STATED EXERCISE ->
Please write out the portion of the stock option plan text starting with "Upon the grant" and going on through "in Section 6.2.", word for word.

***** PAGE TEXT

Upon the grant of an Option, the Corporation may acquire Designated Property and
may contribute it to the Trust, and/or make a contribution to the Trust and the
Trustee may be instructed to acquire the Designated Property. At the time
contributed to the Trust, any Designated Property will not be subject to any
security interest, whether or not perfected, or to any option or contract under
which any other person may acquire any interest in it, except as otherwise
provided in Section 6.2.

                                   ARTICLE III

                               EXERCISE OF OPTIONS
                               -------------------

         3.1 PERIOD FOR EXERCISE OF OPTIONS. Except as otherwise provided in the
Plan, Options may be exercised by a Participant at any time during the period
beginning on the 184th day after the Grant Date and ending on the earlier of:

                  (a)      the third anniversary of the date of the
                           Participant's Termination of Employment; 
                           or
                  (b)      the fifteenth anniversary of the Grant Date.

Notwithstanding the foregoing, if the Participant is or may be an employee whose
remuneration from the Corporation is subject to Section 162(m) of the Code, as
determined by the Committee, the Committee may condition, limit and/or delay the
exercise of such Participant's Options in such manner as the Committee may in
good faith determine to be necessary or desirable in order to prevent
disallowance of the Corporation's deductions by reason of Section 162(m) of the
Code with respect to the exercise of such Options.

**********
***** PROVIDED DATA

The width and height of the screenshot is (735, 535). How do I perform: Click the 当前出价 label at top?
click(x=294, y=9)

**********
***** PROVIDED DATA

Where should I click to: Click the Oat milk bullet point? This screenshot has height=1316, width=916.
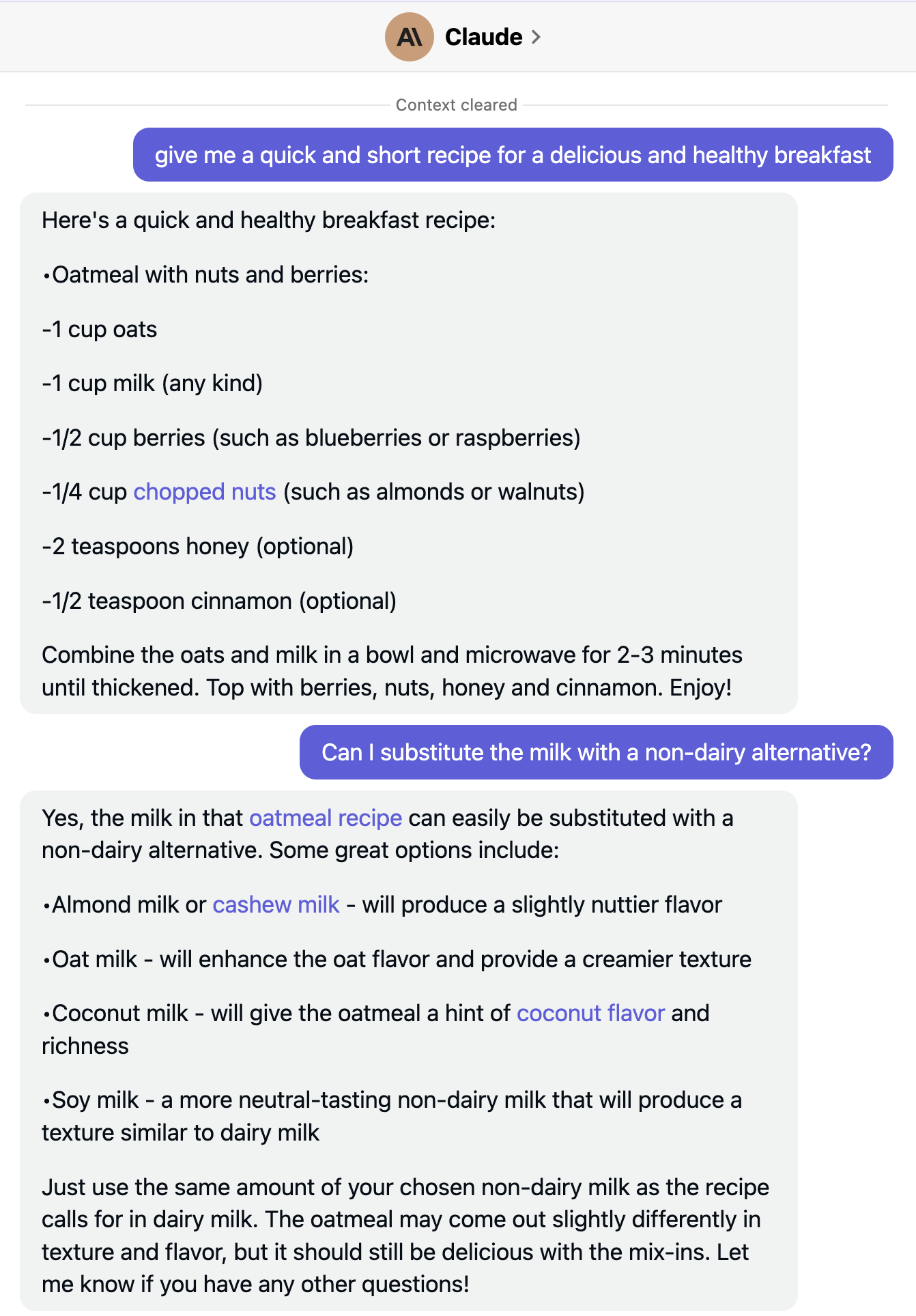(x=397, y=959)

**********

ANSWER FOR THE TASK ->
Upon the grant of an Option, the Corporation may acquire Designated Property and
may contribute it to the Trust, and/or make a contribution to the Trust and the
Trustee may be instructed to acquire the Designated Property. At the time
contributed to the Trust, any Designated Property will not be subject to any
security interest, whether or not perfected, or to any option or contract under
which any other person may acquire any interest in it, except as otherwise
provided in Section 6.2.